She had been...not quite absent. But close to it. After a year of the weight of the world building to a suffocating crescendo, Solulfur had yet to learn how to breathe without its vice grip. Every third thought no longer devoted to the plague or the cold or the runes. Every other dream plagued by the ominous presence she'd despised for so long, yet come to know so personally. Spring washed the land clean of the marks of its tragedies, fissures and rune-lines disappearing, the Isle halting its pacing. But Solulfur remembered. Could not forget.
And with the return to spring and the world setting itself right, Solvi. Solvi and Shiloh, both! Fitting back into their places in Dawnbreak's tapestry, yet there was something unmistakably changed about their return, too. For all her grief at Solvi's disappearance, Solulfur found it difficult to return to things as they had been. There was a part of her waiting, waiting for some haunting admission or another disappearance, like her father had pulled.
Solulfur kept to herself, haunted the peaks of the Vale like some golden-eyed, speechless spectre. After a year of her strings being yanked on by forces far outside her control, it felt exhausting to even glimpse the strings hidden within every conversation, every glance or glower, and so Solulfur avoided them entirely for a time. The only detail she kept her ear to the ground on was her brother's approaching wedding. That was a detail she could not let slip through her teeth.

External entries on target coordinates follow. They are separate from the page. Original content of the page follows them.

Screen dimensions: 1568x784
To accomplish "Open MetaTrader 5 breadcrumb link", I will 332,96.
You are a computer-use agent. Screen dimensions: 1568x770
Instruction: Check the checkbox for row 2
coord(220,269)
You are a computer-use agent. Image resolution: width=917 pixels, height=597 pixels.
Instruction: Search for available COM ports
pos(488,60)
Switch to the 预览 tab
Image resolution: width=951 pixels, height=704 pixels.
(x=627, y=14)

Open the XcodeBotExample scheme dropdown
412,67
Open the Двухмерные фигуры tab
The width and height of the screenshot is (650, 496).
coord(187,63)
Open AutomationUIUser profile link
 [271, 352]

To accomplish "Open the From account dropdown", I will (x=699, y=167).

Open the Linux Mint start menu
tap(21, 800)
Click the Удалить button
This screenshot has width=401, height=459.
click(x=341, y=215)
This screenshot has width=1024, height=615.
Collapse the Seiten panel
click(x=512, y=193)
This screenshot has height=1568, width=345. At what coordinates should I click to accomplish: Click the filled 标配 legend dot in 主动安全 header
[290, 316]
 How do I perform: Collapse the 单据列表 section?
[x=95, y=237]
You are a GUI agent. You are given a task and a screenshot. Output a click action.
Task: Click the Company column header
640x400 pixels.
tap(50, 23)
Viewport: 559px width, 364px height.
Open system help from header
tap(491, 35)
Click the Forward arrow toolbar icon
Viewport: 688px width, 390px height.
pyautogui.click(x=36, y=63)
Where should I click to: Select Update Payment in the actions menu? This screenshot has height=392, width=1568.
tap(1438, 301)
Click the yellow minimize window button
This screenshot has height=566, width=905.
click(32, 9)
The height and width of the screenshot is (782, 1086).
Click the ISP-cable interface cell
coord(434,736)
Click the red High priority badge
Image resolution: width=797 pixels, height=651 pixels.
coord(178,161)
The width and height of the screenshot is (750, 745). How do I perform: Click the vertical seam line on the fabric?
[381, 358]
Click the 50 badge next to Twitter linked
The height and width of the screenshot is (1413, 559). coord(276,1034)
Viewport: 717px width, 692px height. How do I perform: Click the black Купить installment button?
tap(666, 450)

Solulfur was doing...better, at least. Enough that when her brother's call rang out through the pines, she felt fond instead of hunted. She met him on the trail, falling into step with a bob of her chin as greeting. Friendly enough, although notably subdued for Solulfur. He looked nervous, she thought, but it was hard to tell. He'd grown into a fine sense of composure. A man worthy of the best of their weighty, complicated legacies.
She could not tell him, alas. Afi forbid any sibling of hers have a bigger ego than Solulfur herself, no, no.